If you were only allowed to wear one eyeshadow for the rest of your ENTIRE life...what would it be?

Me, I think it would be Firespot!


----------



## Ambi (Aug 26, 2007)

Satin Taupe!


----------



## dangerousmuffins (Aug 26, 2007)

I think this question is cruel and unusual !! 
	

	
	
		
		

		
			





But if I had to pick one, I really, really love vex!
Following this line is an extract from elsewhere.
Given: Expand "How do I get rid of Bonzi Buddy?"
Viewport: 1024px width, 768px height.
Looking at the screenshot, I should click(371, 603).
I don't usually use it as an overall lid color, but it is my favorite!


----------



## Dark_Phoenix (Aug 26, 2007)

Vanilla!


----------



## styrch (Aug 26, 2007)

Coco pigment


----------



## MACATTAK (Aug 26, 2007)

Subtle pigment.


----------



## ilorietta (Aug 26, 2007)

Moth brown...


----------



## kimmy (Aug 26, 2007)

oi...i really like all my shadows. but dazzlelight is the only one that needs to be replaced because it's almost empty so i suppose i'd say dazzlelight since i seem to use it a hell of alot.


----------



## MAC_Whore (Aug 26, 2007)

Quote:

   Originally Posted by *dangerousmuffins* 

 
_I think this question is cruel and unusual !! 
	

	
	
		
		

		
		
	


	




...._

 
Agreed!  Sorry, can't do it.


----------



## laguayaca (Aug 26, 2007)

hmm...I would have to say e/s oh I can't decide mothbrown but pigment I would defenetly go with melon

other e/s that would make my top
woodwinked
blue calm
cranberry


----------



## HOTasFCUK (Aug 26, 2007)

sunnydaze pigment


----------



## Billie28 (Aug 26, 2007)

Shale


----------



## iamgrape1119 (Aug 26, 2007)

...patina e/s, it's sooo pretty!


----------



## Renee (Aug 26, 2007)

Carbon!


----------



## JGmac (Aug 26, 2007)

So hard!   I'll say Satin Taupe.... but I'm not happy about it.


----------



## j_absinthe (Aug 26, 2007)

Electric Eel 
	

	
	
		
		

		
		
	


	




!

That or Black Tied.


----------



## Randy Rose (Aug 26, 2007)

Mmmmm right now I'd say swiss chocolate, but I have a feeling that once Matte2 comes out, that answer will change to Handwritten.


----------



## mommymac (Aug 26, 2007)

Cranberry


----------



## hunnybun (Aug 26, 2007)

oohh... you just sent my brain into overdrive.  i initially wrote vanilla, then erased it and wrote naked lunch, then erased it and wrote expensive pink, and then finally decided to go back vanilla again.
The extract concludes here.